Symptoms, Causes, and Treatment

In This Article

Table of Contents

Paradoxical breathing is the term for a sign of respiratory distress associated with damage to the structures involved in breathing. Instead of moving out when taking a breath, the chest wall or the abdominal wall moves in. Often, the chest wall and the abdominal wall move in opposite directions with each breath.

To understand the significance of paradoxical breathing, it's important to know why it's a paradox in the first place. Paradoxical breathing is often called paradoxical respiration and refers to a rare sign of respiratory distress or respiratory failure that essentially looks like the opposite of what one would expect to see while breathing.

The physiology of breathing consists of two distinct parts: ventilation and respiration. Ventilation refers to air movement in and out of the lungs. Respiration refers to the exchange of gases that occurs between the lungs and the bloodstream.

Paradoxical respiration refers to changes in the mechanics of breathing, which is ventilation rather than respiration. Learn more about the symptoms, causes, diagnosis, and treatment of this condition.


Paradoxical breathing is a sign (or symptom) itself. The presence of paradoxical breathing points to various types of respiratory distress or respiratory failure. The manifestation of paradoxical breathing depends on its cause.

Trauma can cause movements in the middle of the chest wall or on the back that do not match what is happening along the rest of the chest wall. Medical causes of paradoxical breathing are more likely to lead to a "seesaw" motion between the abdomen wall and the chest wall when the patient is breathing.

In each of the causes below, we will discuss how the breathing pattern looks and why it is called paradoxical breathing.
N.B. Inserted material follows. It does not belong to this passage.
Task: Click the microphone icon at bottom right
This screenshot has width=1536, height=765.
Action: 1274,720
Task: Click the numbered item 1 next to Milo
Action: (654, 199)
Traditionally, one traumatic and one medical cause is attributed to paradoxical breathing. Almost any cause of shortness of breath, however, can lead the patient to exhibit paradoxical breathing if severe enough. In only one cause, flail chest, is paradoxical breathing a diagnostic sign all by itself.

Flail Chest

The most common cause for paradoxical breathing noted in the literature is called a flail chest, which consists of a segment of the free-floating chest wall from multiple rib fractures. It takes a minimum of four complete rib fractures to develop a flail segment, which is defined as two or more consecutive ribs each broken in two or more places. Some sources suggest that at least three adjacent ribs must be broken in order to qualify as a flail segment. It's not as much about the number of ribs involved as it is about the size of the segment.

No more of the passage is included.